Monday, January 19, 2009

Guardian: Hamas imposed discipline although it was suppression

Some double-talk from the Guardian:
Hamas has been widely recognised since it took power as having provided an effective and functioning central government address, albeit a controversial one. Hamas has largely restored law and order and effectively imposed discipline (and imposed a ceasefire while it was in fact being honoured) on both its own militia and that of other factions- the Palestinian Islamic Jihad, the Popular Resistance Committees, and Fatah, although in the case of the latter this has taken the form of political suppression.

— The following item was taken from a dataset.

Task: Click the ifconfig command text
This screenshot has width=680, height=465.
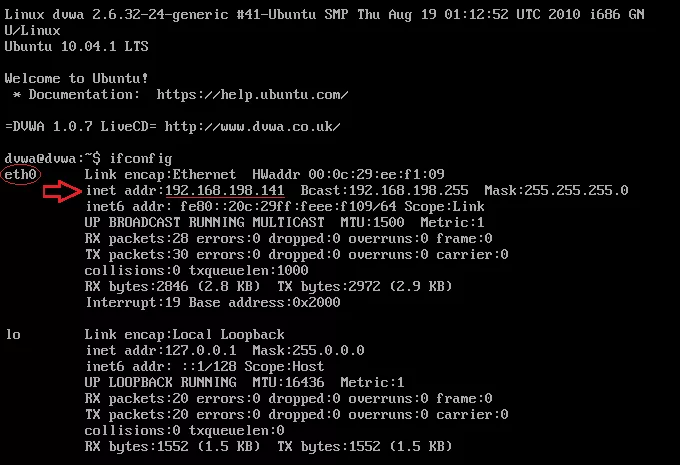Action: [x=141, y=159]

Nice distinction that. In other analysis, the authors outline the "necessary steps":
There will be three necessary steps for securing the ceasefire: (1) getting both sides to immediately cease hostilities, (2) ensuring the IDF withdrawal and removing Israeli troops immediately from Palestinian population centres, (3) putting the broader ceasefire package in place which involves amongst other things, opening Gaza and preventing weapons getting in. [Neat trick--YG] Beyond that, of course, the underlying issues of the conflict and of the occupation will have to be addressed.

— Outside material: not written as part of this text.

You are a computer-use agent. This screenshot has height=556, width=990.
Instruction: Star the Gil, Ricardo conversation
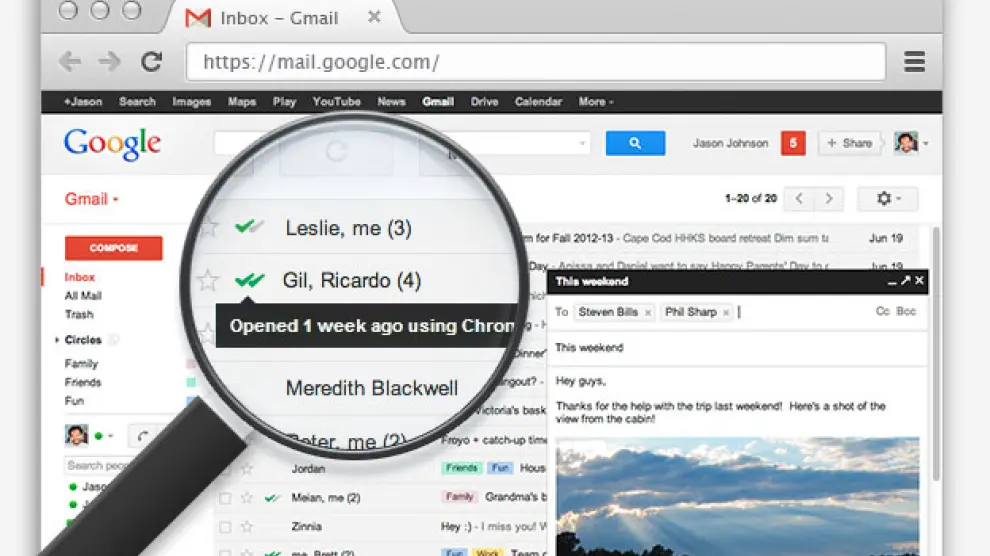[x=207, y=280]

Don't you love that sort of analysis. Anything can be done if you break it into steps. I.e., to revive the decayed corpse of the peace process, (1) all the decayed limbs and organs will need to be regenerated, (2) the missing head will need to be located, and (3) the worms will have to give back everything they've eaten. And while I'm collecting incredible Guardian paragraphs, here is one crediting Sheikh Yassin with pragmatism and nuance:
Assassinated by the Israelis in 2004, Yassin was a pragmatist. Even as the Oslo peace process - which Hamas opposed - was dying and Hamas was sending suicide bombers to Israel, Yassin was also outlining a more nuanced vision. [Surpassing even the nuance of the Hamas charter, mentioned in the previous paragraph?--YG] While a final settlement with Israel could never be achieved, what was possible, said Yassin and later leaders, was a lengthy hudna - a generation-long cessation of hostilities with Israel, if Israel was prepared to end the occupation of the West Bank and Gaza and withdraw to the pre-1967 borders. The logic was simple. Yassin was convinced that one day Israel would fail or be defeated. But he believed, too, that that was the work for future generations.
Which isn't to say that their education couldn't begin immediately and their "work" almost immediately.